[Stored data entries]

- - -

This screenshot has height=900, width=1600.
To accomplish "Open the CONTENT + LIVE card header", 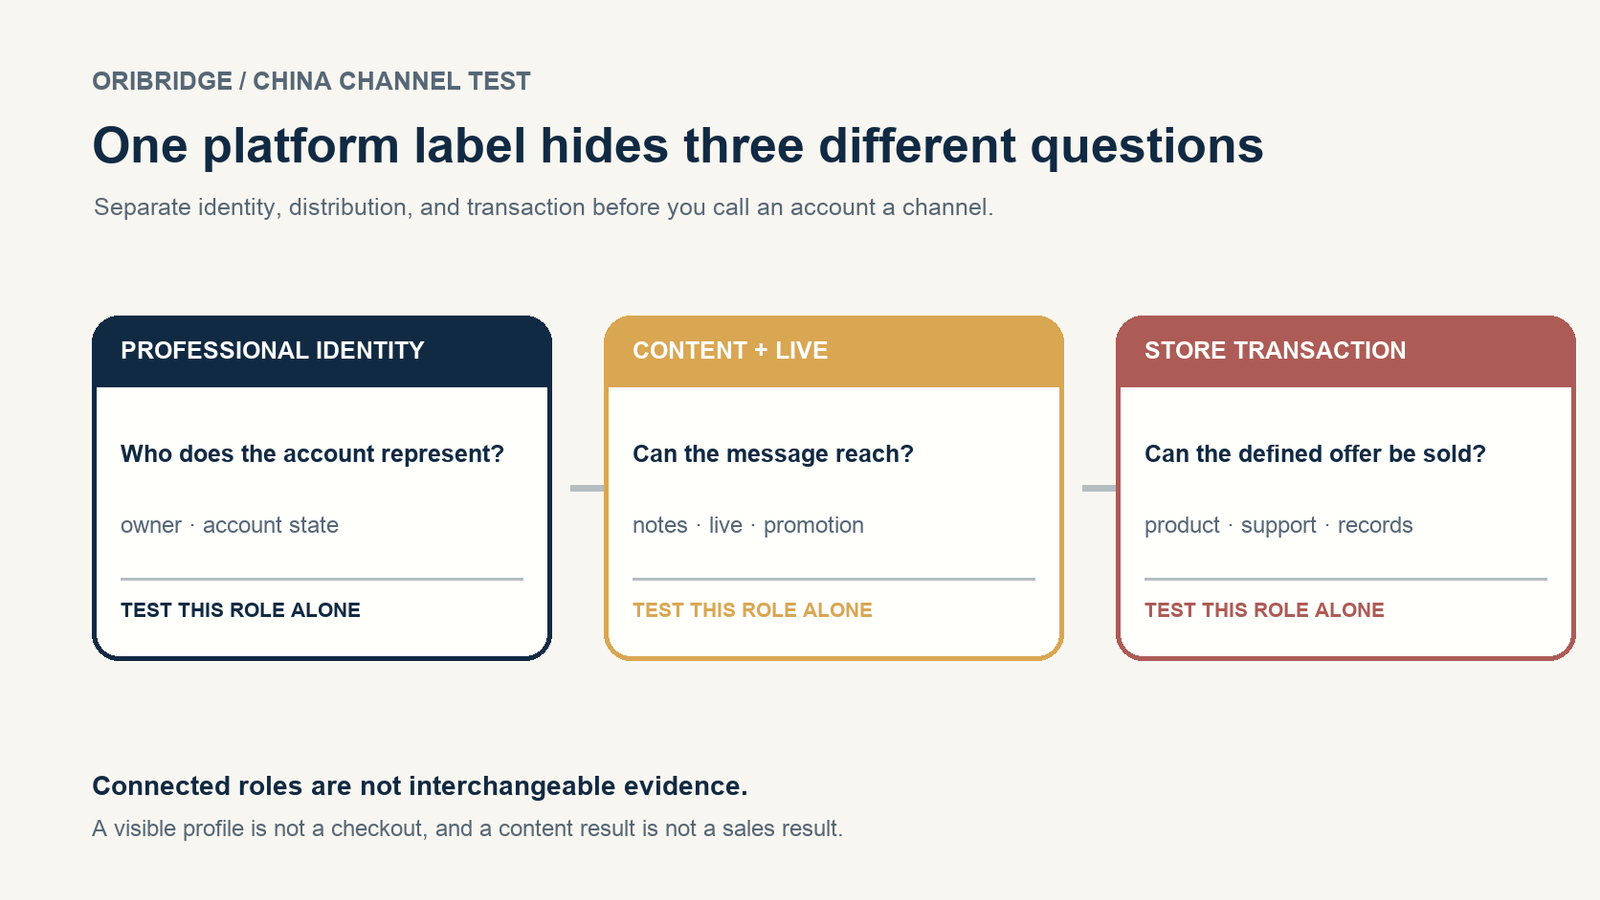I will point(834,351).
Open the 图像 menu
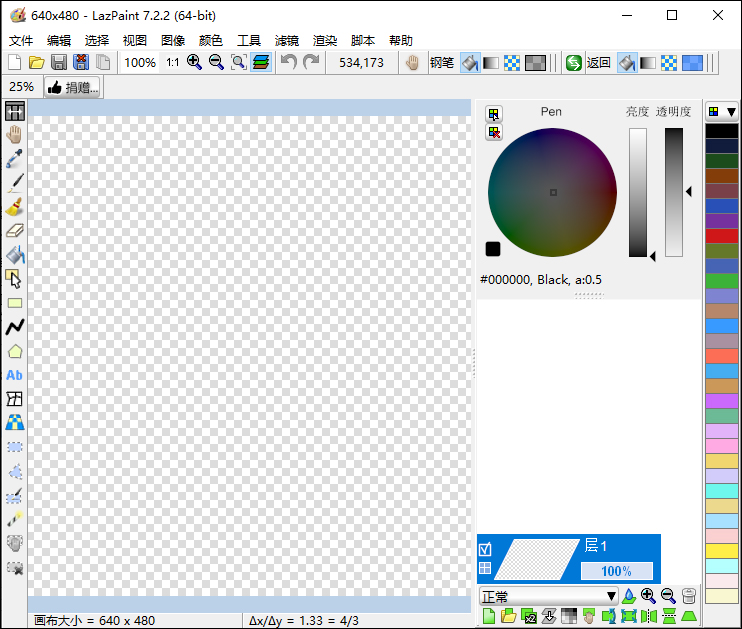Viewport: 742px width, 629px height. [173, 40]
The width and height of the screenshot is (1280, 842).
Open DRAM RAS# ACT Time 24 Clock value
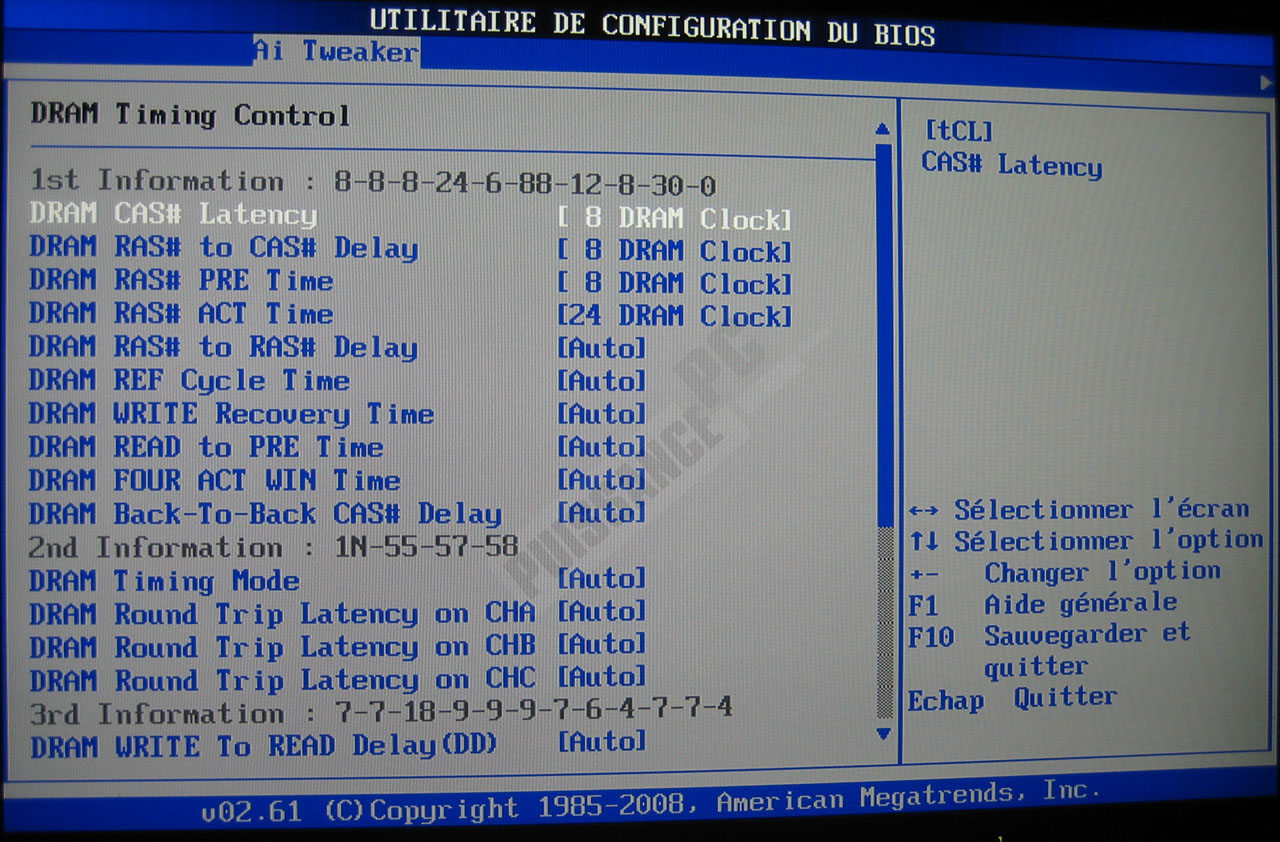pos(674,317)
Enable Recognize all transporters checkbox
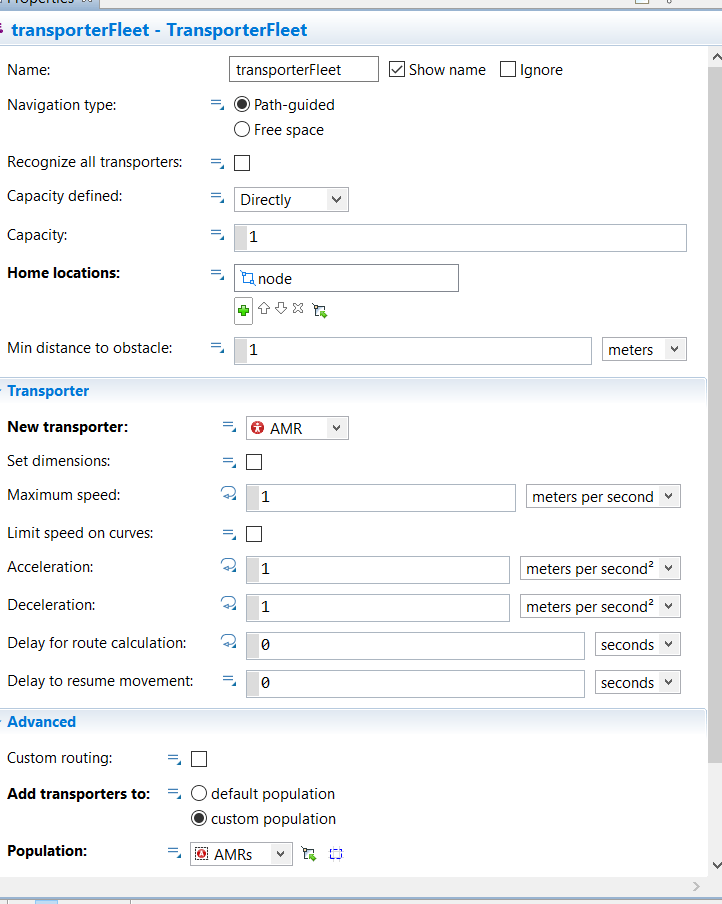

- - -

_ABOUT THIS EXERCISE_.
Starting at the line that contains "Open the 图像 menu", reproduce each line exactly through the end of the entries above, leaving every picture out.

_TASK SOLUTION_.
Open the 图像 menu
Viewport: 742px width, 629px height. [173, 40]
The width and height of the screenshot is (1280, 842).
Open DRAM RAS# ACT Time 24 Clock value
pos(674,317)
Enable Recognize all transporters checkbox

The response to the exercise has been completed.